# How high should I hang 80W 10 bulb ATI fixture?



## zairefronts (Jul 25, 2012)

I’ve got a tank that is 18” wide 22” deep and 72” and I am wondering how high above the waterline should I hang my 80W 10bulb ATI fixture. Right now I have it about 24” above the water line and I’m not sure if I should lift it higher or lower it closer to top of tank. I have LPS corals mostly. Any help would be appreciated from you guys.


----------



## rburns24 (Jan 31, 2011)

-
8" should be good.
-


----------



## zairefronts (Jul 25, 2012)

oh wow lol mine is defs too high then- any other opinions?


----------



## streeker02 (Apr 11, 2014)

might get more response in the correct forum rather than buy and sell


----------



## Tristan (Aug 15, 2011)

I have 8 bulbs 6" off the water over a 27" deep tank. 

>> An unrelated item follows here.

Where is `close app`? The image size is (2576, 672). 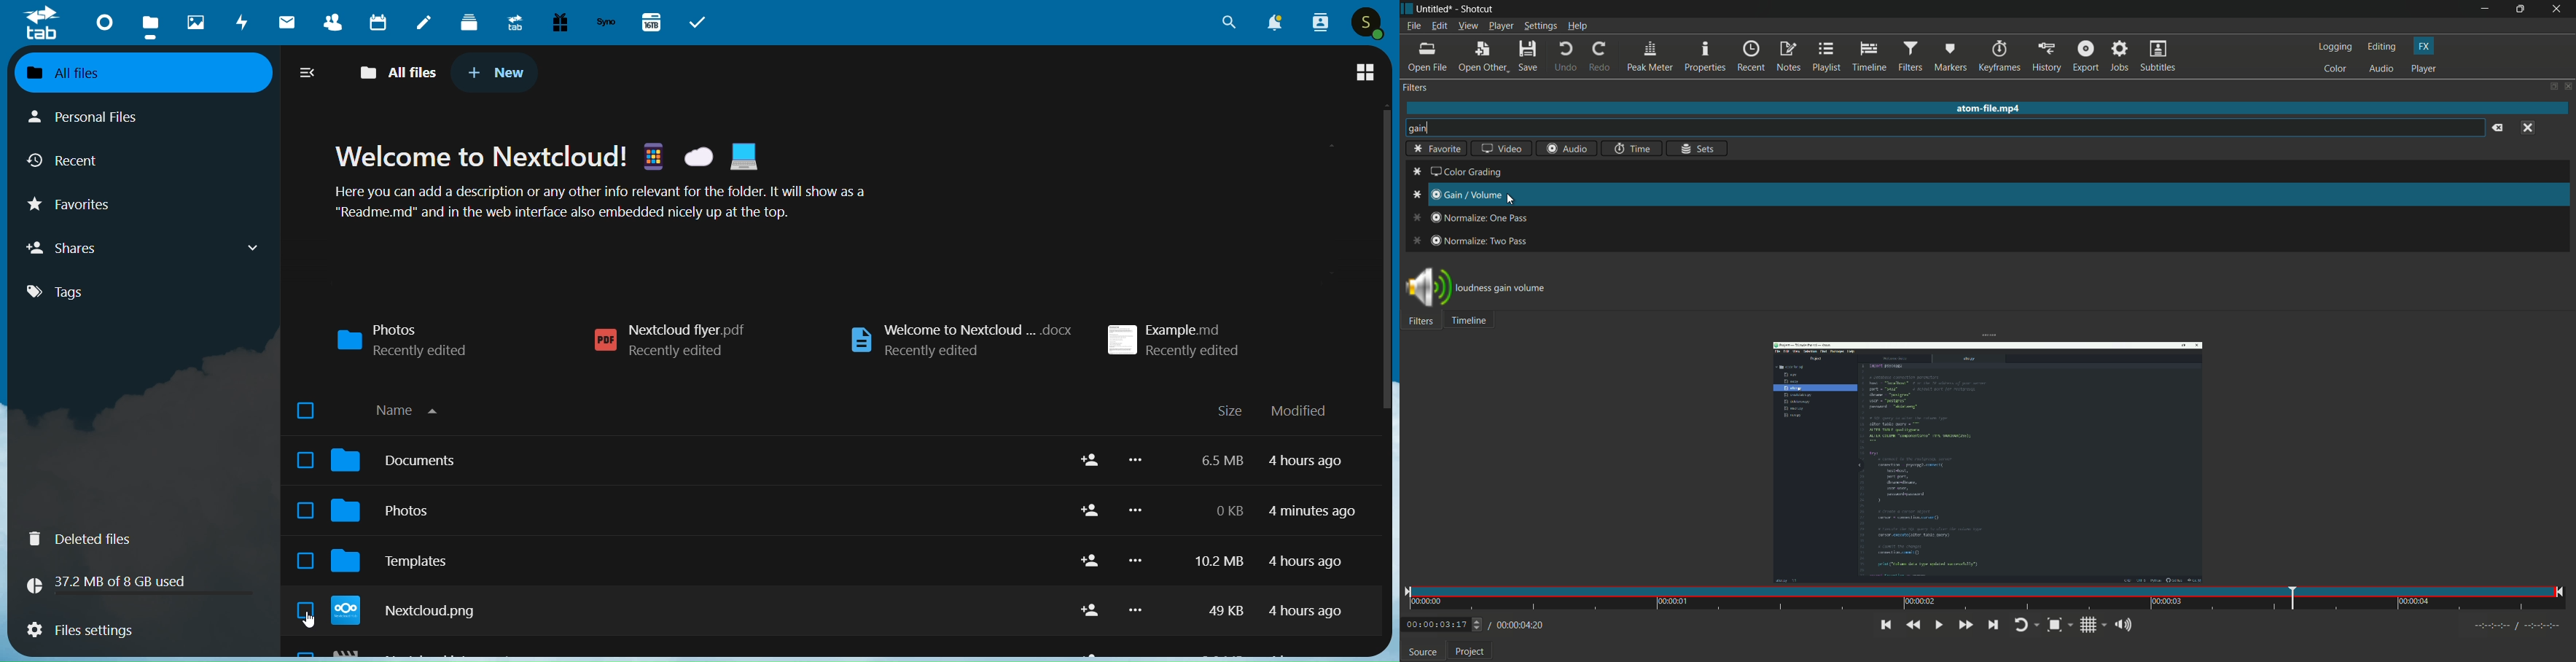 close app is located at coordinates (2559, 9).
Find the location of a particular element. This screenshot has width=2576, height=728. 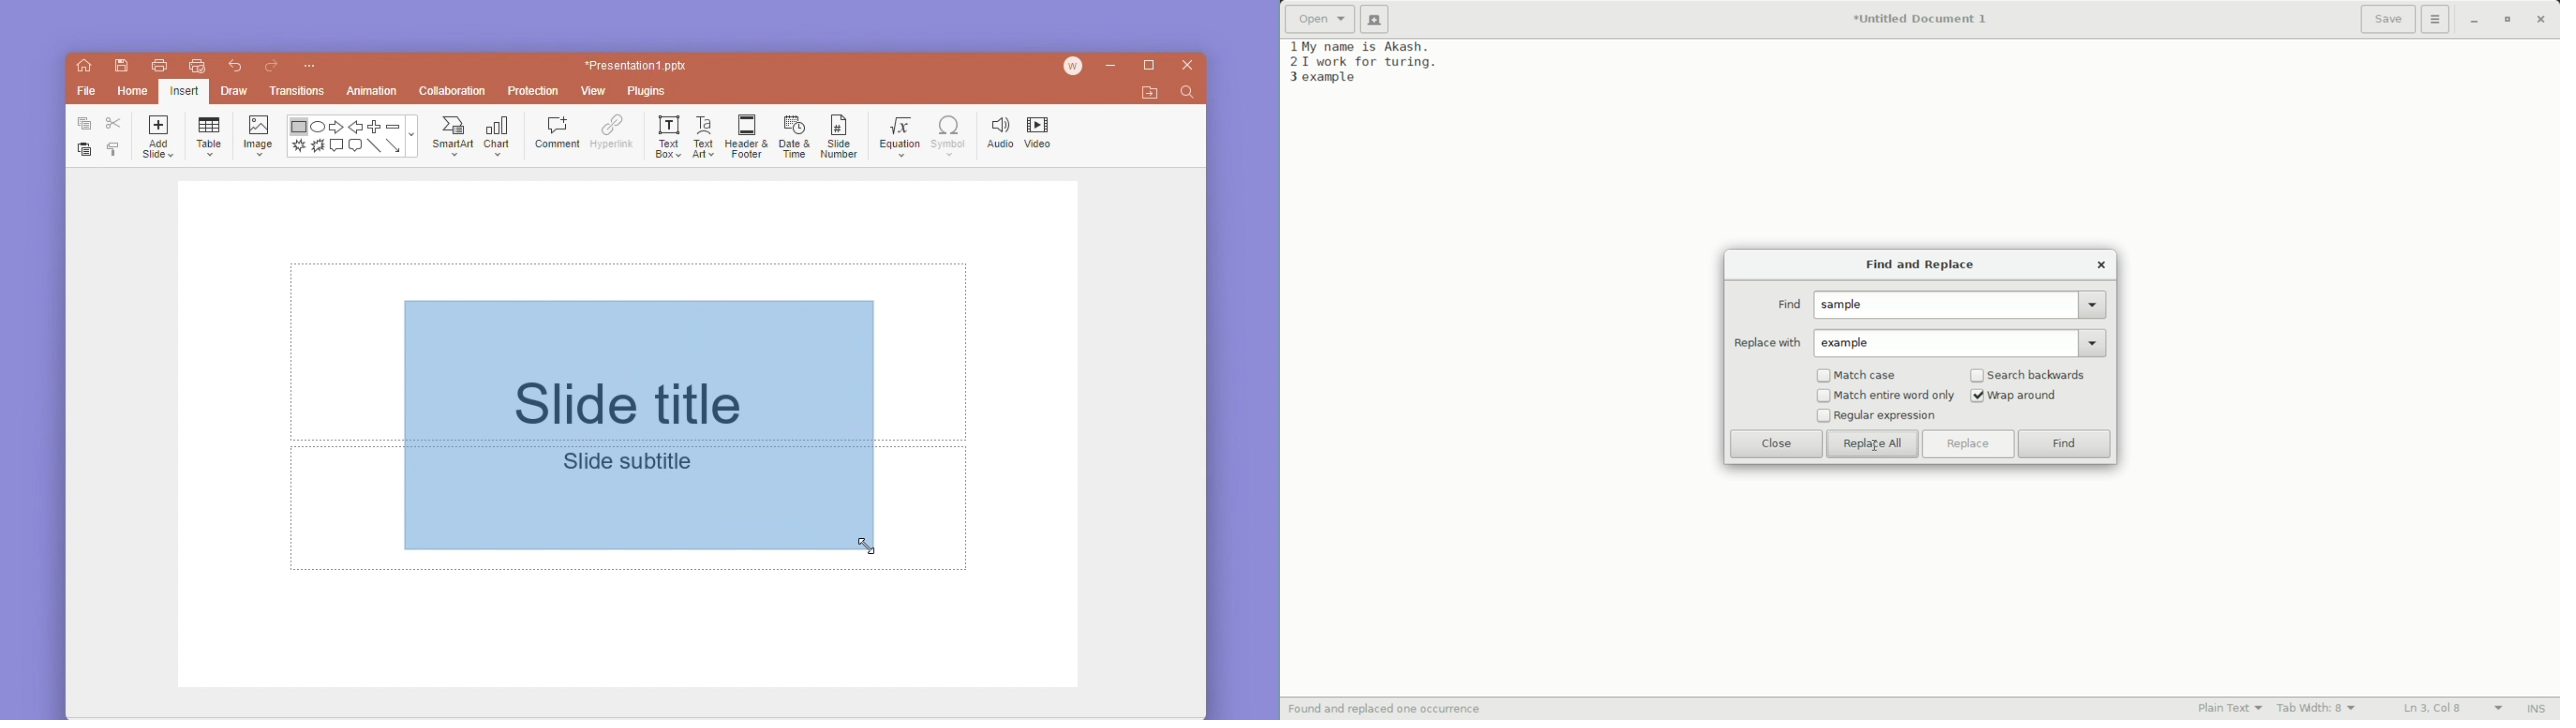

add slide is located at coordinates (157, 137).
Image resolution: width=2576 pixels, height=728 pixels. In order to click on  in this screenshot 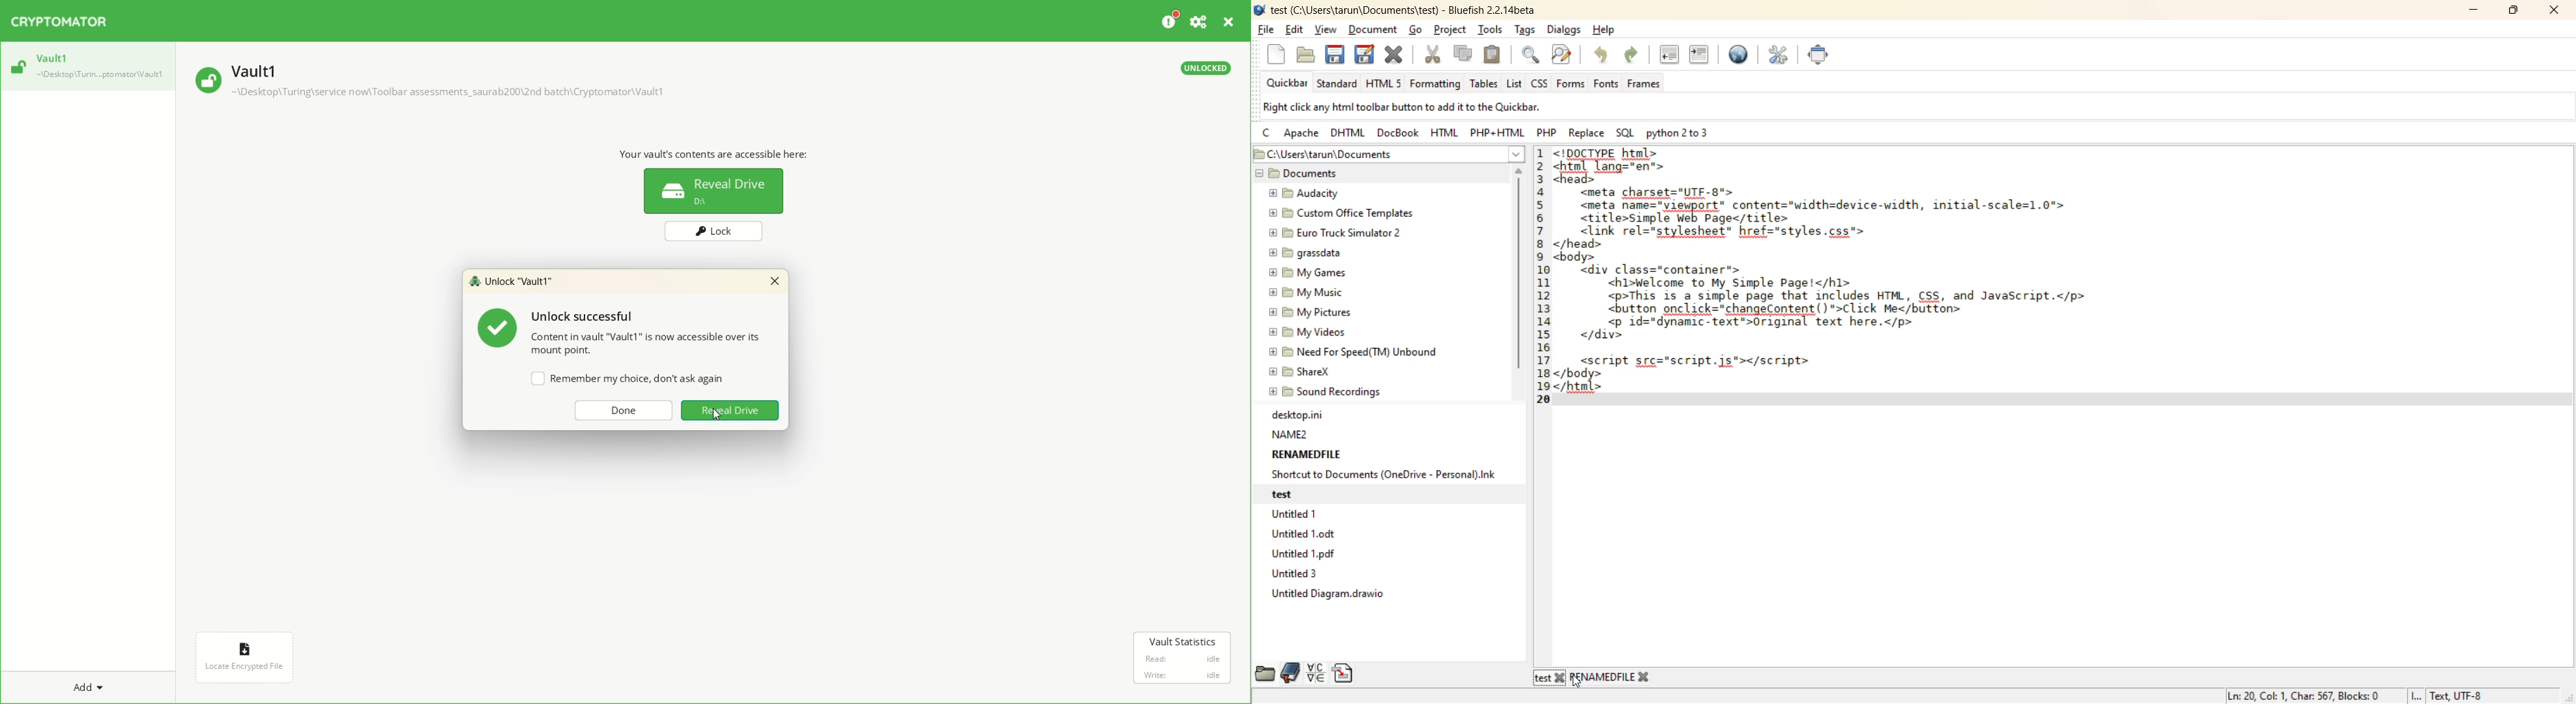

You can keep yours anywhere from 8" to 12" it depends on what you want to keep. 8" is better penetration, 12" is better light blending, spread and less maintenance in terms of wiping the bulbs or shield of salt creep.


----------



## ameekplec. (May 1, 2008)

24 sounds like you will have a ton of light spillage. If you don't have a lot of LPS corals high up on rock work, you can probably bring it down to 12" over the course of a few weeks so as not to light shock anything.


----------